Start of Data provided
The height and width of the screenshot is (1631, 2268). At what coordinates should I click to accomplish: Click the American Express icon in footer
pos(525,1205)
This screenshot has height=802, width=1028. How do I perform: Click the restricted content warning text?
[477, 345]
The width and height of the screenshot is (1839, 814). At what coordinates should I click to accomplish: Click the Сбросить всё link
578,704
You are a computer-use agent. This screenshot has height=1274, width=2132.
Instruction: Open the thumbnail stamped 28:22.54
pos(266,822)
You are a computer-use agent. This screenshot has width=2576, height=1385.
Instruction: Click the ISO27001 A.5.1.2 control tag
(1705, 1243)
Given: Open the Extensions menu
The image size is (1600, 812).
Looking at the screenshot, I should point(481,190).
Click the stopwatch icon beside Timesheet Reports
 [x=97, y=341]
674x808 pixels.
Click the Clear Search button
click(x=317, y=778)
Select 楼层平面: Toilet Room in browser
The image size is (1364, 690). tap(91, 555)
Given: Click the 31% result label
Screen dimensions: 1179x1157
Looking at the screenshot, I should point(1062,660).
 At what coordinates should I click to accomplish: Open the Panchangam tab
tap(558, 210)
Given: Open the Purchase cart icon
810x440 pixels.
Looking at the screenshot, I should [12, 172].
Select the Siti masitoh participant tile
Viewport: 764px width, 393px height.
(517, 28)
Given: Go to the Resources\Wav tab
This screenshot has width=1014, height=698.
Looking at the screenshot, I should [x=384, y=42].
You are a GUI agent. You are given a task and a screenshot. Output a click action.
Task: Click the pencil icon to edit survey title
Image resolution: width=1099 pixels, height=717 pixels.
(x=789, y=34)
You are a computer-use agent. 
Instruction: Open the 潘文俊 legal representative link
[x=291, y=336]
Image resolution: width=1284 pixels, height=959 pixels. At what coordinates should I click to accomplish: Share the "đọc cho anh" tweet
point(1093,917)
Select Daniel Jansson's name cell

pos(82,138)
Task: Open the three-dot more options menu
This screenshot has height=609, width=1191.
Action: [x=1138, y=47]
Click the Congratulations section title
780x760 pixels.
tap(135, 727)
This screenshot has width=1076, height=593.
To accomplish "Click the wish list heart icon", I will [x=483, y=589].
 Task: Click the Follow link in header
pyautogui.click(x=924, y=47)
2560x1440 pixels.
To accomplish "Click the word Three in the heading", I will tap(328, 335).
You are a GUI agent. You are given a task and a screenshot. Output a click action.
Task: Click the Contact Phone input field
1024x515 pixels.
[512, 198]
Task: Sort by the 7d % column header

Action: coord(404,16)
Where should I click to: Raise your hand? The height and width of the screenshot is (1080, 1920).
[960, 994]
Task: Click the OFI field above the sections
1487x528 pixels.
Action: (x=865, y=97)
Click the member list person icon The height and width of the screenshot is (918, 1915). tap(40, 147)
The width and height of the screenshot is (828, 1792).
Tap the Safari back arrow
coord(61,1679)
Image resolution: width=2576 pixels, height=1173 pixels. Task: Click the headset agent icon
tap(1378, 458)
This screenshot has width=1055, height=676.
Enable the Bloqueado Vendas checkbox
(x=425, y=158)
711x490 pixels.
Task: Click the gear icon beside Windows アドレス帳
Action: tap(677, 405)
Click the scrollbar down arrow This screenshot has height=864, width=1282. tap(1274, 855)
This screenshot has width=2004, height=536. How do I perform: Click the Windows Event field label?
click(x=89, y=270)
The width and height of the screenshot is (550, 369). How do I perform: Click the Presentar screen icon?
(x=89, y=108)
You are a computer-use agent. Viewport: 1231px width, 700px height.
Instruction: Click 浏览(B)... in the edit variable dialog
End of Data provided
**Stated goal**: Arrange every one of the entries above as a Markdown table with the columns Row and Line. Put a running row number under Row and the line under Line, and leave out any blank lines.

**Answer**:
| Row | Line |
|---|---|
| 1 | The height and width of the screenshot is (1631, 2268). At what coordinates should I click to accomplish: Click the American Express icon in footer |
| 2 | pos(525,1205) |
| 3 | This screenshot has height=802, width=1028. How do I perform: Click the restricted content warning text? |
| 4 | [477, 345] |
| 5 | The width and height of the screenshot is (1839, 814). At what coordinates should I click to accomplish: Click the Сбросить всё link |
| 6 | 578,704 |
| 7 | You are a computer-use agent. This screenshot has height=1274, width=2132. |
| 8 | Instruction: Open the thumbnail stamped 28:22.54 |
| 9 | pos(266,822) |
| 10 | You are a computer-use agent. This screenshot has width=2576, height=1385. |
| 11 | Instruction: Click the ISO27001 A.5.1.2 control tag |
| 12 | (1705, 1243) |
| 13 | Given: Open the Extensions menu |
| 14 | The image size is (1600, 812). |
| 15 | Looking at the screenshot, I should point(481,190). |
| 16 | Click the stopwatch icon beside Timesheet Reports |
| 17 |  [x=97, y=341] |
| 18 | 674x808 pixels. |
| 19 | Click the Clear Search button |
| 20 | click(x=317, y=778) |
| 21 | Select 楼层平面: Toilet Room in browser |
| 22 | The image size is (1364, 690). tap(91, 555) |
| 23 | Given: Click the 31% result label |
| 24 | Screen dimensions: 1179x1157 |
| 25 | Looking at the screenshot, I should point(1062,660). |
| 26 |  At what coordinates should I click to accomplish: Open the Panchangam tab |
| 27 | tap(558, 210) |
| 28 | Given: Open the Purchase cart icon |
| 29 | 810x440 pixels. |
| 30 | Looking at the screenshot, I should [12, 172]. |
| 31 | Select the Siti masitoh participant tile |
| 32 | Viewport: 764px width, 393px height. |
| 33 | (517, 28) |
| 34 | Given: Go to the Resources\Wav tab |
| 35 | This screenshot has width=1014, height=698. |
| 36 | Looking at the screenshot, I should [x=384, y=42]. |
| 37 | You are a GUI agent. You are given a task and a screenshot. Output a click action. |
| 38 | Task: Click the pencil icon to edit survey title |
| 39 | Image resolution: width=1099 pixels, height=717 pixels. |
| 40 | (x=789, y=34) |
| 41 | You are a computer-use agent.  |
| 42 | Instruction: Open the 潘文俊 legal representative link |
| 43 | [x=291, y=336] |
| 44 | Image resolution: width=1284 pixels, height=959 pixels. At what coordinates should I click to accomplish: Share the "đọc cho anh" tweet |
| 45 | point(1093,917) |
| 46 | Select Daniel Jansson's name cell |
| 47 | pos(82,138) |
| 48 | Task: Open the three-dot more options menu |
| 49 | This screenshot has height=609, width=1191. |
| 50 | Action: [x=1138, y=47] |
| 51 | Click the Congratulations section title |
| 52 | 780x760 pixels. |
| 53 | tap(135, 727) |
| 54 | This screenshot has width=1076, height=593. |
| 55 | To accomplish "Click the wish list heart icon", I will [x=483, y=589]. |
| 56 |  Task: Click the Follow link in header |
| 57 | pyautogui.click(x=924, y=47) |
| 58 | 2560x1440 pixels. |
| 59 | To accomplish "Click the word Three in the heading", I will tap(328, 335). |
| 60 | You are a GUI agent. You are given a task and a screenshot. Output a click action. |
| 61 | Task: Click the Contact Phone input field |
| 62 | 1024x515 pixels. |
| 63 | [512, 198] |
| 64 | Task: Sort by the 7d % column header |
| 65 | Action: coord(404,16) |
| 66 | Where should I click to: Raise your hand? The height and width of the screenshot is (1080, 1920). |
| 67 | [960, 994] |
| 68 | Task: Click the OFI field above the sections |
| 69 | 1487x528 pixels. |
| 70 | Action: (x=865, y=97) |
| 71 | Click the member list person icon The height and width of the screenshot is (918, 1915). tap(40, 147) |
| 72 | The width and height of the screenshot is (828, 1792). |
| 73 | Tap the Safari back arrow |
| 74 | coord(61,1679) |
| 75 | Image resolution: width=2576 pixels, height=1173 pixels. Task: Click the headset agent icon |
| 76 | tap(1378, 458) |
| 77 | This screenshot has width=1055, height=676. |
| 78 | Enable the Bloqueado Vendas checkbox |
| 79 | (x=425, y=158) |
| 80 | 711x490 pixels. |
| 81 | Task: Click the gear icon beside Windows アドレス帳 |
| 82 | Action: tap(677, 405) |
| 83 | Click the scrollbar down arrow This screenshot has height=864, width=1282. tap(1274, 855) |
| 84 | This screenshot has width=2004, height=536. How do I perform: Click the Windows Event field label? |
| 85 | click(x=89, y=270) |
| 86 | The width and height of the screenshot is (550, 369). How do I perform: Click the Presentar screen icon? |
| 87 | (x=89, y=108) |
| 88 | You are a computer-use agent. Viewport: 1231px width, 700px height. |
| 89 | Instruction: Click 浏览(B)... in the edit variable dialog |